Tell me how many lines in the entries below contain the word "Paint"; reply with the number and nothing else.
───── DATA RECORDS ─────
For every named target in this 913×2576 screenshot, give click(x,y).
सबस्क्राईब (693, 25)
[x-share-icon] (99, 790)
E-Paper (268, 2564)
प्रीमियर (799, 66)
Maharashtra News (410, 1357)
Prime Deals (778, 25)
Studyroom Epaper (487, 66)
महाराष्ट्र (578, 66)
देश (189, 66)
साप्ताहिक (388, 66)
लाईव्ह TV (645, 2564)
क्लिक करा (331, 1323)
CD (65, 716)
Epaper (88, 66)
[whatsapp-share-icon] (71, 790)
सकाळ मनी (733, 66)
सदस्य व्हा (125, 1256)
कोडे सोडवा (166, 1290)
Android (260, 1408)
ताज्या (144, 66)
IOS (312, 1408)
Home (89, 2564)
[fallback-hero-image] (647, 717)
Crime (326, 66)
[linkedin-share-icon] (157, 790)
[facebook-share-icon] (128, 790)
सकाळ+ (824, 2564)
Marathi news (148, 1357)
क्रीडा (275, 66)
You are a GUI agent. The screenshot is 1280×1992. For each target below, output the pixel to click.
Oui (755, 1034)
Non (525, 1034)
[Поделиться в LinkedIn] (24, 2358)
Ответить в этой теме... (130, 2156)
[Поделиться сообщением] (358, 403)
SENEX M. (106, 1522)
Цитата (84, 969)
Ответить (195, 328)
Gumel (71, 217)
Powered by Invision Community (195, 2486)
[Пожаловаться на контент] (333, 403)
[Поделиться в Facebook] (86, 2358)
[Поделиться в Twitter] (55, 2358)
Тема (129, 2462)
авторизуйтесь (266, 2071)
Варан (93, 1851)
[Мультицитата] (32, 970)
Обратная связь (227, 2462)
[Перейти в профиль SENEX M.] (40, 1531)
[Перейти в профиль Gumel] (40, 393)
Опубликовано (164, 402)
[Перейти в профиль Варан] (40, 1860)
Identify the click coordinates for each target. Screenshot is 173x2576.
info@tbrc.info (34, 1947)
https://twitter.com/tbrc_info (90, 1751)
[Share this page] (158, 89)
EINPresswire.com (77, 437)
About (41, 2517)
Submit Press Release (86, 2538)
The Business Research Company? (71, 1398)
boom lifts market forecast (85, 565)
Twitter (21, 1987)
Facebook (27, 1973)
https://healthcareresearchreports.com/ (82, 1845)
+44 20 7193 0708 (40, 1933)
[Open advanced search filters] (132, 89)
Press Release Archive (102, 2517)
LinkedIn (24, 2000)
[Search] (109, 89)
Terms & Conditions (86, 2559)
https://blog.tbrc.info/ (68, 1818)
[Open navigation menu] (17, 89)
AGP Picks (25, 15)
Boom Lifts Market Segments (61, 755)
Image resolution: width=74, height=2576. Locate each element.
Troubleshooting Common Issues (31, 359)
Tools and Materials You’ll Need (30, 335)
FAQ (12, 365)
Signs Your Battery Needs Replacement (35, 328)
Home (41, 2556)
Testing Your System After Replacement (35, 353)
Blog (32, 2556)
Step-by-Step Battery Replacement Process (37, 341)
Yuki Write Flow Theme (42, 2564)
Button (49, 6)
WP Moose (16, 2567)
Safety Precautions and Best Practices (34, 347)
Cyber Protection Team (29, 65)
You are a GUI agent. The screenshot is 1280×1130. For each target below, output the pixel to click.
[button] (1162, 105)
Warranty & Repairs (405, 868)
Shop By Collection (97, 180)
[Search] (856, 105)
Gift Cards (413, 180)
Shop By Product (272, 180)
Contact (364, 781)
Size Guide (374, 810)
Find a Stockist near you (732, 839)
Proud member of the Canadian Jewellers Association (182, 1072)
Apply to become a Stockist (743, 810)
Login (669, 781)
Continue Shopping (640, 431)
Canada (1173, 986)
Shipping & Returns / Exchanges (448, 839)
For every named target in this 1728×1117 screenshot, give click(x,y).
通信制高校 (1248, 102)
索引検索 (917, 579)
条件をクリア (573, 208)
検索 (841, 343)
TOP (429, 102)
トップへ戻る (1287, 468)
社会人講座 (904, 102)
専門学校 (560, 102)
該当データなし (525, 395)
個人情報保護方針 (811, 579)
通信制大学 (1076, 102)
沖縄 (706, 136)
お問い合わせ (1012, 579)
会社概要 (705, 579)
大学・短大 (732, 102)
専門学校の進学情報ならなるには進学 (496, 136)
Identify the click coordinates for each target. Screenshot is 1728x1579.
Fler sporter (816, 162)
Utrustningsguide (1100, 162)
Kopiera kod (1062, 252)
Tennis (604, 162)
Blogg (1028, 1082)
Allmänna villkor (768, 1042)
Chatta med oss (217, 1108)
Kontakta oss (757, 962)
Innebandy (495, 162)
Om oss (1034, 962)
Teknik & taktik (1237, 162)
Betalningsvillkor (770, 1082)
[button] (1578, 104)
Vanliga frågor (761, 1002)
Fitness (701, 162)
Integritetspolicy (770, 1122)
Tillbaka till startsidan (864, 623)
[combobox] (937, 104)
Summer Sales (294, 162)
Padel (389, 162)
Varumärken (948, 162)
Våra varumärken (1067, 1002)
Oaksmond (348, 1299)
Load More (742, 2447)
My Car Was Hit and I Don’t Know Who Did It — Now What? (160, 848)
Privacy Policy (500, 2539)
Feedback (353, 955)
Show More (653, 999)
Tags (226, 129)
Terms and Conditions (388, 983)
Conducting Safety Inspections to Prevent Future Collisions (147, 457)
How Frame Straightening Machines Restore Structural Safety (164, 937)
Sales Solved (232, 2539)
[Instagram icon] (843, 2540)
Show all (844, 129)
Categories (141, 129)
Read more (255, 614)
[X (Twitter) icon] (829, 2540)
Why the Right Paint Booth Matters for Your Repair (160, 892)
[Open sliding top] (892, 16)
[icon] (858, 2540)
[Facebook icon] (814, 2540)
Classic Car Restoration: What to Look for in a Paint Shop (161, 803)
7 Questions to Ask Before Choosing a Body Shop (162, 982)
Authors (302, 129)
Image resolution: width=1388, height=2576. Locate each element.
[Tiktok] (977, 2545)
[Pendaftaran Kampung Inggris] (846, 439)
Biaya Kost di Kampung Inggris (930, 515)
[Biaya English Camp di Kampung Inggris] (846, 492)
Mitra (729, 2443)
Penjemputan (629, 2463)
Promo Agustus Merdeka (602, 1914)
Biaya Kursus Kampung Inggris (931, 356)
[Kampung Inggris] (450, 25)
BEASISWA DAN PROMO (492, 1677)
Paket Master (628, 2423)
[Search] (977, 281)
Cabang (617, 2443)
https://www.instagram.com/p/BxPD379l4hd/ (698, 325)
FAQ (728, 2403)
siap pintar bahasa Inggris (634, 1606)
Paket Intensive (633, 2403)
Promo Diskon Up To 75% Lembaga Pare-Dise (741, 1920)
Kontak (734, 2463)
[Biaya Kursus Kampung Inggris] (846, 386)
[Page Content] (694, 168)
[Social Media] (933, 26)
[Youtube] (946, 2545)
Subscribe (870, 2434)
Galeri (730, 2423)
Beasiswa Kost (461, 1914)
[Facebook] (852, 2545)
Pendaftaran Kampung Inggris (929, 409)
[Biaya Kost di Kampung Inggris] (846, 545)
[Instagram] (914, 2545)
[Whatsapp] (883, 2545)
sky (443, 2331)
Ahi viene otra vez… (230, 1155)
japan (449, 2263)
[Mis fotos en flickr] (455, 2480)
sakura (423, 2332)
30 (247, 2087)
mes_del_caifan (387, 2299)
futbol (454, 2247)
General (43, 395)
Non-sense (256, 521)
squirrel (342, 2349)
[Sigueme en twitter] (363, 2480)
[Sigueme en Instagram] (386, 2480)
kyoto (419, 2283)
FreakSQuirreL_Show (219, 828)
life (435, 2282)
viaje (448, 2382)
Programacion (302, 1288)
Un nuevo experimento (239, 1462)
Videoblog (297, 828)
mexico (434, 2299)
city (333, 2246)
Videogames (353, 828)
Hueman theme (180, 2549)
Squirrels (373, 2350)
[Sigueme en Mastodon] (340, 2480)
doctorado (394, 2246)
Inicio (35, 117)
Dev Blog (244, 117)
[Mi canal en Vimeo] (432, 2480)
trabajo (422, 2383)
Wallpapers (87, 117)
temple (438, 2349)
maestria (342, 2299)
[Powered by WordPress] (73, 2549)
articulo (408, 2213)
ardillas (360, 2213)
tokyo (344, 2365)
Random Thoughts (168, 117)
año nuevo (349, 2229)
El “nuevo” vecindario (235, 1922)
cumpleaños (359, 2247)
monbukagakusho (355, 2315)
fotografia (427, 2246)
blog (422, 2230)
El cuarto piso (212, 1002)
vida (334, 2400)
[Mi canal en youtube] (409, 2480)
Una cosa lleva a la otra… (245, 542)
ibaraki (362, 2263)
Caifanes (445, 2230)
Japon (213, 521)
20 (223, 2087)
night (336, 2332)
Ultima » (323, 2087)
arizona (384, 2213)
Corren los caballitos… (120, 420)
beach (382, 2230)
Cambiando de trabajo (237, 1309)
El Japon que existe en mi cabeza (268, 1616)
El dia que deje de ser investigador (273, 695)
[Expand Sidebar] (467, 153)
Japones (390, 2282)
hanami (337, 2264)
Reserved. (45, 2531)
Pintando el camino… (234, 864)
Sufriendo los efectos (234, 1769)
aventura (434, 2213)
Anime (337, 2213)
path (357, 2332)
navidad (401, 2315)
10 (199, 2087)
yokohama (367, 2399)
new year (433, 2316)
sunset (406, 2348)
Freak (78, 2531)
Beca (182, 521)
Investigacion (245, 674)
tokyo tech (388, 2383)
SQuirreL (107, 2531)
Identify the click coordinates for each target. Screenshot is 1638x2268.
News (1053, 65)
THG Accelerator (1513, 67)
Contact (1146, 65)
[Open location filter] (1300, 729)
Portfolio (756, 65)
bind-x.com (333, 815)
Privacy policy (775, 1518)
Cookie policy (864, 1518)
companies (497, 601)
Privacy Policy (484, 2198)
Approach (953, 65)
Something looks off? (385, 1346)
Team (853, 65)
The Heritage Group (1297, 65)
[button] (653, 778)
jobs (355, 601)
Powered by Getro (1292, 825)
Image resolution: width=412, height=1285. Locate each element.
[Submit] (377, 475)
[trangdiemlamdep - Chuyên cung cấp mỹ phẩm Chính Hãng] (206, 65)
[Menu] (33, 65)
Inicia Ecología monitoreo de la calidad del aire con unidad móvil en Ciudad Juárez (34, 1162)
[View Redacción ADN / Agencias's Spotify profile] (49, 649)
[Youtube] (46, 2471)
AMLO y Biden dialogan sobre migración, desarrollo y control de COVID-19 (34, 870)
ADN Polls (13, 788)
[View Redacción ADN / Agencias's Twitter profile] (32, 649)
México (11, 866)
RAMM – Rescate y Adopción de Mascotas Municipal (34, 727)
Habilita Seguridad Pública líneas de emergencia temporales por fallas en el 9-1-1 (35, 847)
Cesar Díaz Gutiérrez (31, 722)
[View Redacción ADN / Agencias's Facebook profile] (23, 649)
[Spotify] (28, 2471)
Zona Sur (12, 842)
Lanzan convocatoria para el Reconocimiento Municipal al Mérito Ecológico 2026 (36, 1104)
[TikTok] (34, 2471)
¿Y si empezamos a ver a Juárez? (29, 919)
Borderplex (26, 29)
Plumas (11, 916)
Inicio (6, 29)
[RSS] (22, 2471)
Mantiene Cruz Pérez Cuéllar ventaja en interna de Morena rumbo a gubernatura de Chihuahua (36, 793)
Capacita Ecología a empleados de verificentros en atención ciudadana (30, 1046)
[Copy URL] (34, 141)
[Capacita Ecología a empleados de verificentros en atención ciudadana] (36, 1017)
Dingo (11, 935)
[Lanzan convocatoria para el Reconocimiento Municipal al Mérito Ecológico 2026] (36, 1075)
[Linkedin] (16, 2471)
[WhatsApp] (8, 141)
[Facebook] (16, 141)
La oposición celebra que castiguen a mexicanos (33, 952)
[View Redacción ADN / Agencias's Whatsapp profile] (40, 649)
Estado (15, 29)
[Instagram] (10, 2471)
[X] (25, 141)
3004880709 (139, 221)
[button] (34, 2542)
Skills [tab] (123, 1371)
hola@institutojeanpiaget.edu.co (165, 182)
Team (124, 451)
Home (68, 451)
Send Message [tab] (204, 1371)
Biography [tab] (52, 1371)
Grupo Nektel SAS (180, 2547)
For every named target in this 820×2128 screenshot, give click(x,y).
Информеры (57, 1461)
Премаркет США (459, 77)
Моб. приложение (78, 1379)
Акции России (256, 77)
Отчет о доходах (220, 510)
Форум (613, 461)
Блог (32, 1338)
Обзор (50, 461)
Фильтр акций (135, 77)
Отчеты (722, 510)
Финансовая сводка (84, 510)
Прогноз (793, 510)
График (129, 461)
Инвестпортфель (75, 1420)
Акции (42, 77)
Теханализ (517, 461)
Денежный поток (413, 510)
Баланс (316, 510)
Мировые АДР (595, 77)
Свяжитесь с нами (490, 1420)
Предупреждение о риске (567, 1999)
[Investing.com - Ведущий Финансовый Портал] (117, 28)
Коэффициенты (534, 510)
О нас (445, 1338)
─────
→ RESPONSE FOR THIS EXERCISE: 2